- ASSIGNMENT
For this task, copy all of the data below exactly and skip the pictures.

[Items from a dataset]
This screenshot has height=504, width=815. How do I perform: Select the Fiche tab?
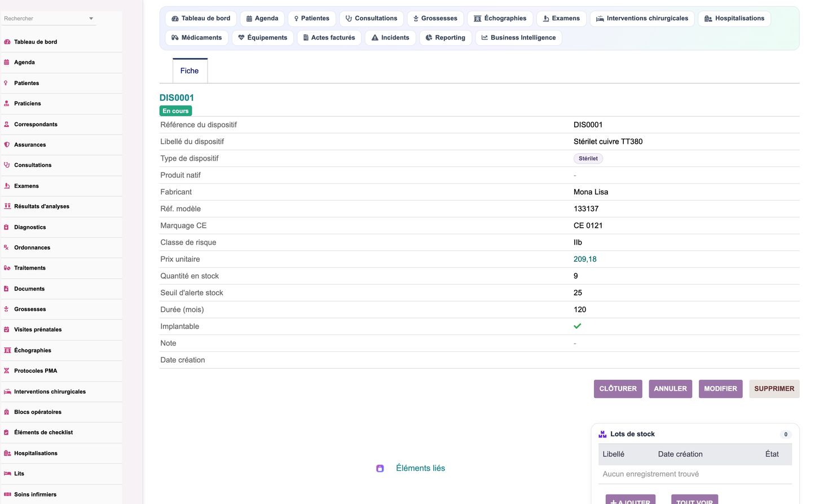(190, 70)
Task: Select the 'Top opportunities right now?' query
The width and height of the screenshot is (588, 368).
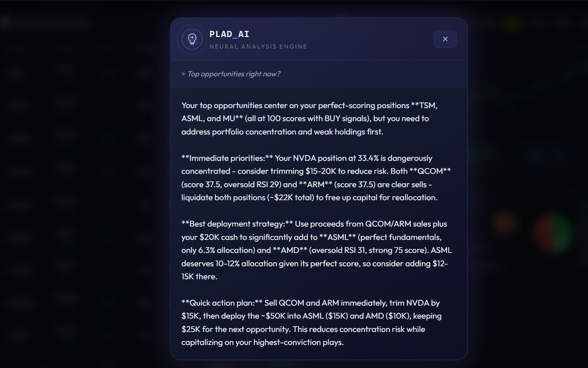Action: 234,74
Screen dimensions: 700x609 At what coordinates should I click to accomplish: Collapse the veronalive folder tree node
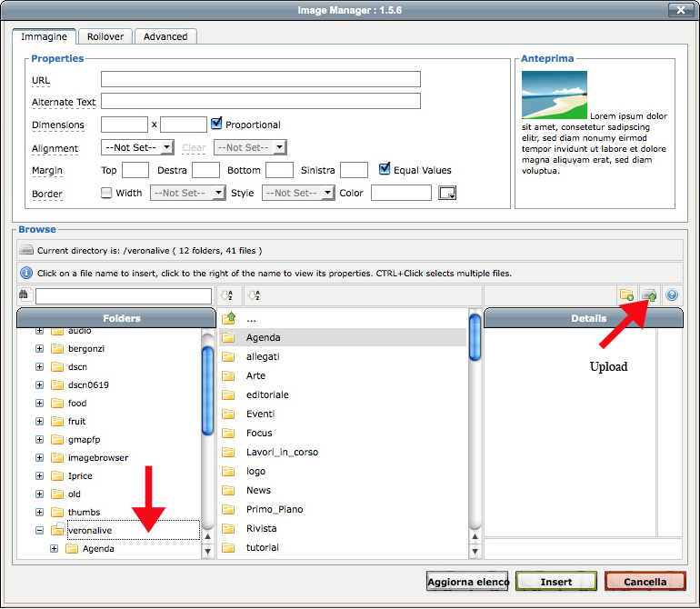[40, 530]
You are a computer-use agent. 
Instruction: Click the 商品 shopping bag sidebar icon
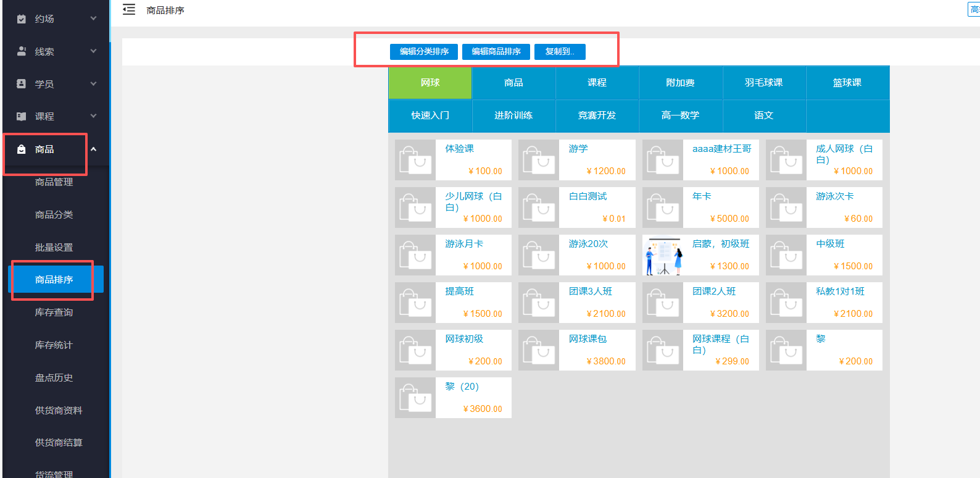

- REPLY
This screenshot has height=504, width=815. How do I perform: Select the Fiche tab?
(190, 70)
Task: Select the 'Top opportunities right now?' query
The width and height of the screenshot is (588, 368).
Action: 234,74
Screen dimensions: 700x609 At what coordinates should I click to accomplish: Collapse the veronalive folder tree node
[40, 530]
You are a computer-use agent. 
Instruction: Click the 商品 shopping bag sidebar icon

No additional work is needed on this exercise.